Written request A — Using the deadlock detection article, answer yes or no to each statement and quote the words that decide it: (i) Banker’s algorithm is used to detect and avoid deadlock in an operating system. (ii) In the printer and scanner example, the first process ends up in a deadlock state. (iii) The S-state runs its tests after a resource has been allocated to the running process.
Written request B — From the records, quote verbatim the lines from the one containing "The width and height of the screenshot is (1523, 811)." up to and including the one containing "center [205, 435].".

Document excerpt —
------------------------------

What is a Deadlock Detection Algorithm in an Operating System?
Deadlock is a situation everyone wants to avoid!
Whether it is your real-life or computer systems, no one wants to get stuck in a deadlock. Deadlock is simply a situation where you can not do anything further and at the same time, you will not be able to undo your actions.
When it comes to operating systems, a deadlock occurs when two systems are using the same resources and interrupting each other’s workflow. For example, if one process is using a printer and the other process is using a scanner. Now, if the third process requires both printer and scanner, it will not be executed until the other two are done. So, the third process will be in a deadlock state.
If a system fails to implement a deadlock prevention or avoidance algorithm, there is a high chance that the system will encounter a deadlock.
In this case, either an algorithm is implemented to check if the system has encountered a deadlock or not using a deadlock detection algorithm or you can simply implement an algorithm to recover from the deadlock.
Well, here, we are considering the first case and will discuss in detail the deadlock detection algorithm.
An Introduction To Deadlock Detection Algorithm
To detect and avoid deadlock in an operating system, Banker’s algorithm is used. This algorithm allocates all the resources to every system safely and ensures that there is no condition of deadlock.
The S-state in the algorithm checks all the possible tests before allocating any resource to the running process. It simplifies the process in which the operating system shares its resources between the processes running on the system.
Are you wondering why the algorithm is called Banker’s algorithm and simply not a deadlock avoidance algorithm?
The name has been given because the process has similarities with how bank grants loan to people. Before sanctioning the loan to anyone, the system analyses the background and available resources to decide if the loan should be sanctioned or not. This streamlines the whole process of the bank and allows the bank to allocate its resources wisely.
Banker’s algorithm works in the same way and hence the name.
How Does Deadlock Detection Algorithm Work?
Let’s understand the working of the deadlock detection algorithm with a real-life example:
Let’s suppose that there are “n” number of account holders in a bank and the total amount of money present in the bank is “T”. Now, if any account holder has applied for a loan from the bank.

------------------------------

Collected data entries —
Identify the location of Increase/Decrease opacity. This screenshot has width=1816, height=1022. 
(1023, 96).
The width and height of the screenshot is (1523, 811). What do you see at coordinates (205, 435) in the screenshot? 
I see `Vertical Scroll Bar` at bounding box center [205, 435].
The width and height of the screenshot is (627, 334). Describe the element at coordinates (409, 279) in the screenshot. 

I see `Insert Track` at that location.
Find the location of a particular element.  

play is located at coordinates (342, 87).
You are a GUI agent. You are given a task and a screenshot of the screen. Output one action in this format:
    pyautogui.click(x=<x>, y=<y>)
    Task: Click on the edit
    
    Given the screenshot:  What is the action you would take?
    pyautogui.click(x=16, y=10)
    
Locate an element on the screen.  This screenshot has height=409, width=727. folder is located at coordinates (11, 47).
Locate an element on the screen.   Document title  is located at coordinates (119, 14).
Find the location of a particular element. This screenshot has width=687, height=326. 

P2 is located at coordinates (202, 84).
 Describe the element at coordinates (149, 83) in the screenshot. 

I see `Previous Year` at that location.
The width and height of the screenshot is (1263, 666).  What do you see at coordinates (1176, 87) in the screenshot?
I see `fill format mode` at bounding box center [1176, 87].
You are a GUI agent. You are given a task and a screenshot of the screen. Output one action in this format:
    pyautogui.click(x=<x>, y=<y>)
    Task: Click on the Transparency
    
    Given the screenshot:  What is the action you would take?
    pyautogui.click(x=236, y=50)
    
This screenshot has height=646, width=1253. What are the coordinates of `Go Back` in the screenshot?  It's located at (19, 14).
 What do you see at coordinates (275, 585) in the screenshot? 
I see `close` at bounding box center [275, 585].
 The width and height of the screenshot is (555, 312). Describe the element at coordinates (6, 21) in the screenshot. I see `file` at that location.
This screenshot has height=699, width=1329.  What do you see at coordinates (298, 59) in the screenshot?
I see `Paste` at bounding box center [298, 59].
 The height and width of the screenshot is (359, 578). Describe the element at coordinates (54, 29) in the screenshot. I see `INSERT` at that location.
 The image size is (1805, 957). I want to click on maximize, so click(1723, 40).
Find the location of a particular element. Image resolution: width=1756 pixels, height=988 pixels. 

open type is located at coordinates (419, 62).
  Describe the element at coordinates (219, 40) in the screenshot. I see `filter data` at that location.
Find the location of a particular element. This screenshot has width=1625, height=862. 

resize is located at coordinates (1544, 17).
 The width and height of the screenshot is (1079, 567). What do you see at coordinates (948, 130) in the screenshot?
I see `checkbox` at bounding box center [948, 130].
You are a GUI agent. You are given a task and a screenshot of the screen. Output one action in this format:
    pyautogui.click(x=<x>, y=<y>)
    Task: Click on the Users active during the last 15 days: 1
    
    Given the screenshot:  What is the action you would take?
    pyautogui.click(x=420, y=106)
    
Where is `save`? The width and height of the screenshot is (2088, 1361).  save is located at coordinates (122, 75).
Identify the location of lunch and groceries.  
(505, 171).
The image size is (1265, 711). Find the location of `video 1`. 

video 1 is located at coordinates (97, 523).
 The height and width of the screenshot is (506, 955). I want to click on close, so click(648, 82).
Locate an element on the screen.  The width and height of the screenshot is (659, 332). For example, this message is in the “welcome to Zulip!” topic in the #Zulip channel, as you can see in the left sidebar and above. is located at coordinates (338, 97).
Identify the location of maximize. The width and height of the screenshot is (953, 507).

------------------------------

Correct output A —
(i) Yes: "To detect and avoid deadlock in an operating system, Banker’s algorithm is used."
(ii) No: "So, the third process will be in a deadlock state."
(iii) No: "The S-state in the algorithm checks all the possible tests before allocating any resource to the running process."

Correct output B —
The width and height of the screenshot is (1523, 811). What do you see at coordinates (205, 435) in the screenshot? 
I see `Vertical Scroll Bar` at bounding box center [205, 435].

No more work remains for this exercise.